Christmas in Lalibela is an extraordinary experience as the town’s population more than doubles in size in the weeks preceding Lidet. In advance of the three-day celebration, tens of thousands pilgrims gather, camping in the hills around the town and its famous rock-hewn churches.  The ceremonies themselves are solemn and mesmerising. Here, Christmas is celebrated as it has been for hundreds of years and you are struck by the devotion of the faithful.

  • UNESCO Sites
  • Rock-Hewn Churches
  • 40,000+ Pilgrims

The religious celebration of Lidet (also known as Gena in parts of Ethiopia) takes place over three days, culminating in Christmas Day, which is celebrated on 7 January in Ethiopia. During this time, Lalibela’s rock-hewn churches and the surrounding hills throng with pilgrims. Some are from nearby communities, and others have walked for weeks to get here. As you walk through the town, you feel the anticipation and sense something special is imminent. Traders set up market stalls, residents open their homes, welcoming any pilgrims who want to come in and eat with them, and local young people wash the feet of the tired pilgrims.

On Christmas Eve you join the white-clad crowds in the church of Bete Emanuel, where the rhythmic chanting and signing continue in the warm candlelight through the night. Your guide gives you all the information you need to be respectful and understand what’s happening around you. He was a deacon in the church himself, and has taken part in these ceremonies since childhood.

In the very early hours on the morning of Christmas Day, you witness the solemn mass in Bete Maryam. After sunrise you file out of the church with the crowds of pilgrims and the priests and deacons, who process to stand on the edge of the cliffs that encircle the church.
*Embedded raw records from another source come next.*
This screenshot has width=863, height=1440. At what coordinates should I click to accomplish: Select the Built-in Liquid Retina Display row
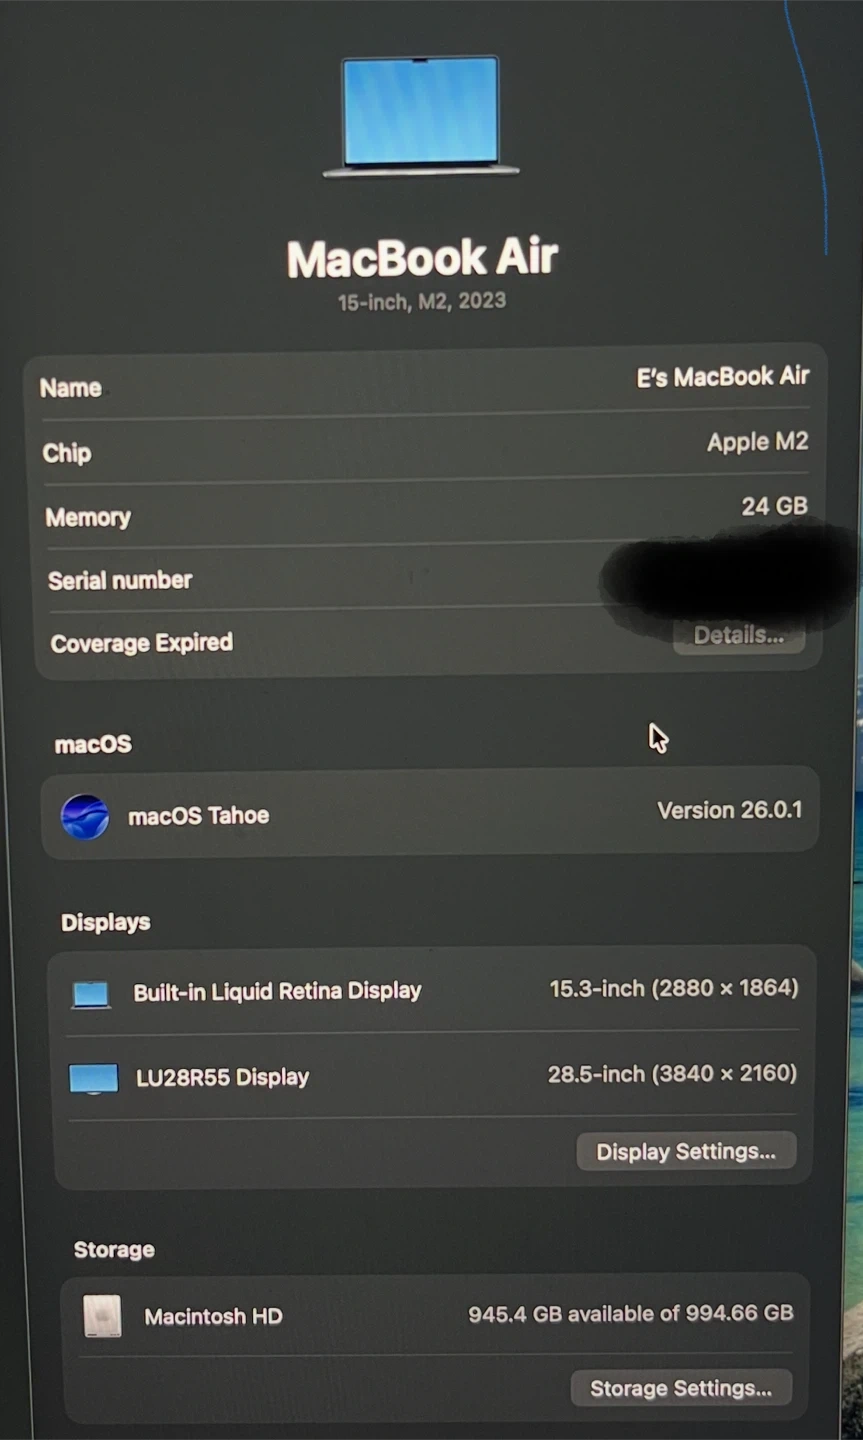tap(434, 990)
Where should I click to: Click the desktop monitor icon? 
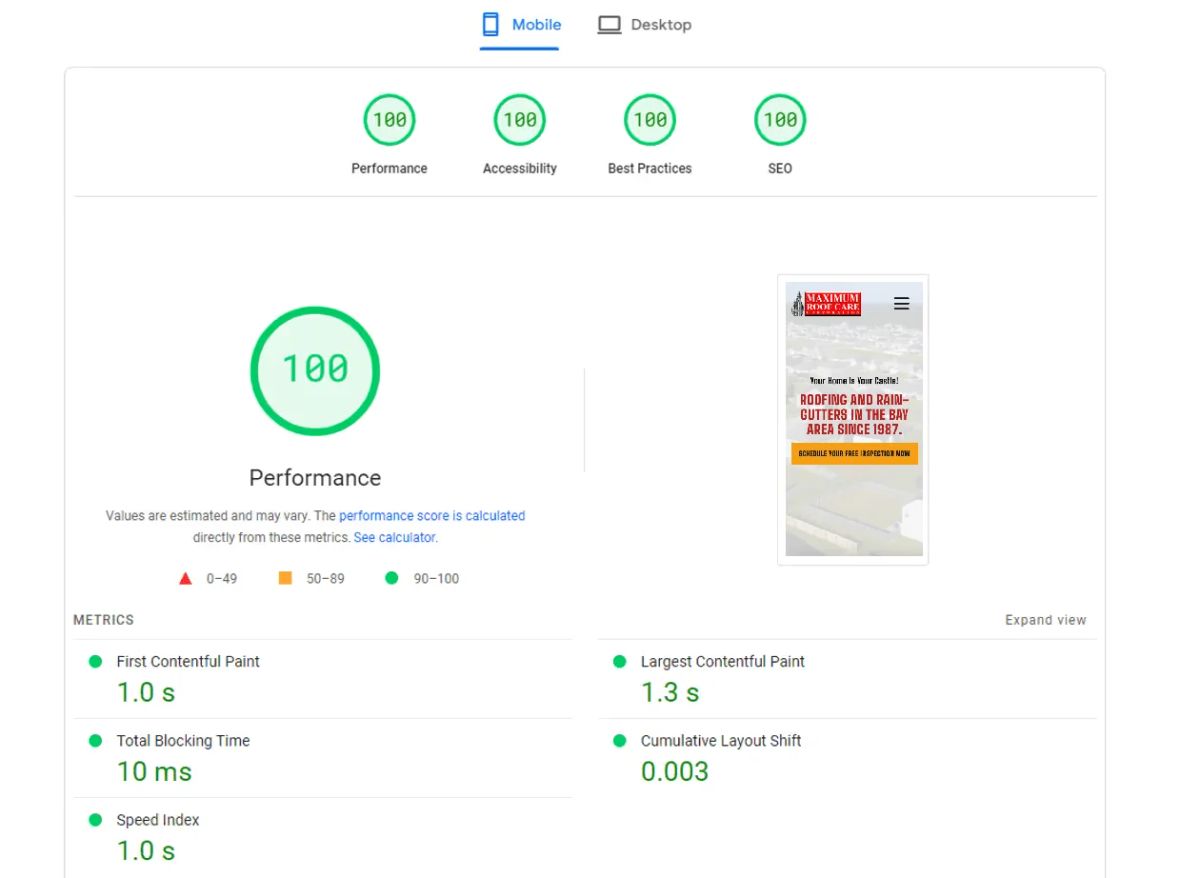[x=609, y=25]
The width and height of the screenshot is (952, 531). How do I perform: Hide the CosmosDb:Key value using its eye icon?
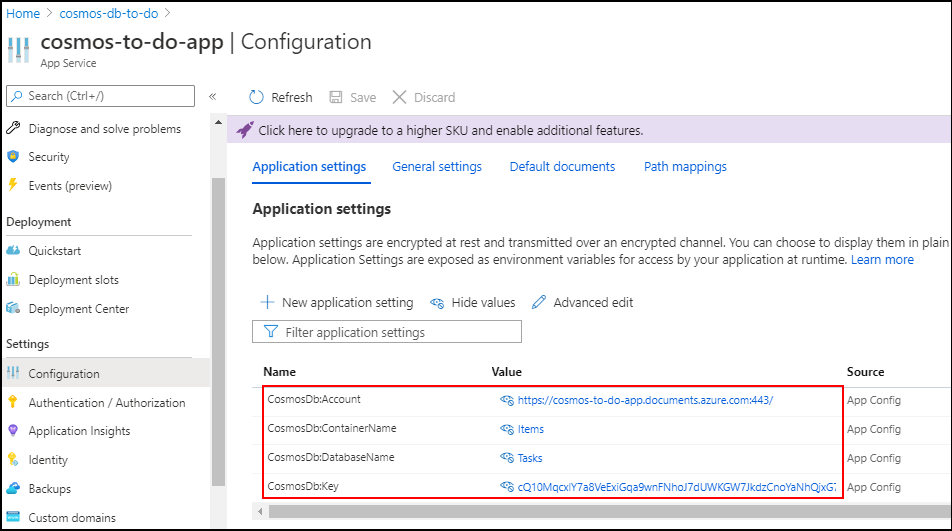tap(506, 487)
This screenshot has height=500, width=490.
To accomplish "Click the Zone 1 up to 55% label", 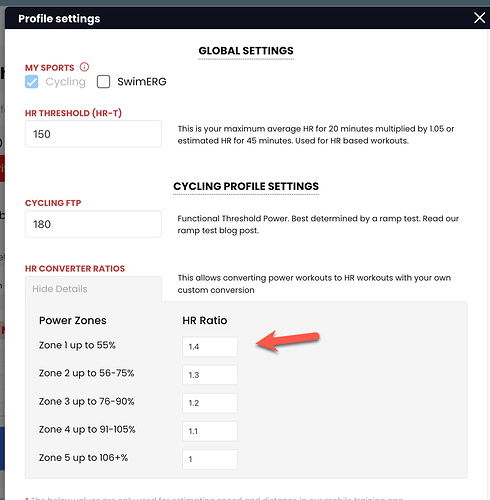I will click(x=77, y=345).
They start up a steady swaying beat with their hand-held sistrums, chanting in response to other clergy outside the church below. The crowds sing and ululate during the three-hour ritual, a timeless spectacle which must have changed little in hundreds of years.  The lead priest then pronounces the start of the feasting to celebrate the birth of Jesus, and people return home to break their fasts and spend time with their families.

Along with your guide’s family, you enjoy the tasty doro wet, a spicy chicken stew prepared in advance of the big day. In the afternoon you enjoy a calm joyful feast with both locals and pilgrims.
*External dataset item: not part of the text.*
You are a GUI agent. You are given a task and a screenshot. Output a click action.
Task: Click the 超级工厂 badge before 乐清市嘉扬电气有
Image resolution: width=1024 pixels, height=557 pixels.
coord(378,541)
Lidet in Lalibela and Trekking the Simien Mountains

This is a sample tour  to give you an idea of cost and how you could experience the Lidet celebrations, the rock-hewn churches of Lalibela, rural Ethiopian culture, and the dramatic scenery of the Simien Mountains in just 9 days. We can tailor it in any number of ways.

Highlights

  • 2 nights at  Limalimo Lodge in the Simien Mountains
  • 2 full days trekking in the Simien Mountains National Park, a UNESCO World Heritage Site 1 night camping
  • 1 day touring Gonder’s fortress city Fasl Ginb, a UNESCO World Heritage Site
  • 3 days celebrating Lidet in Lalibela’s rock-hewn churches and visiting Yemrehanne Kristos and the Asheton Maryam Monastery in the surrounding hills
  • 2 days exploring Addis Ababa, Ethiopia’s historic capital

Starting from $2,675 per person* on double occupancy basis (excluding all flights)
Single supplement: $450

*Minimum group size 4

This includes:

  • All accommodation on B&B basis
  • All airport and road transfers
  • Entry fees and a local tour guides at all the historic sites and national parks
  • An expert guide to accompany you throughout your tour

A few suggestions for tailoring your tour

 

When to go to Lalibela for Lidet

The religious celebration of Lidet takes place over three days, culminating in Christmas Day, which is celebrated on 7 January in Ethiopia. We suggest you arrive in Lalibela on the 4th or 5th  of January to enjoy the build up.

Our top tip for Lidet

“Don’t miss going up to Asheten Mariam or driving out to Yimrehane Kirstos and making the final stretch of the journey to Lalibela on foot with the pilgrims.  And when you arrive back in Lalibela, please do try the foot washing – you’re in the African Jerusalem after all.”

To read

For some background and insight into Christianity in Ethiopia try The Orthodox Church of Ethiopia by John Binns.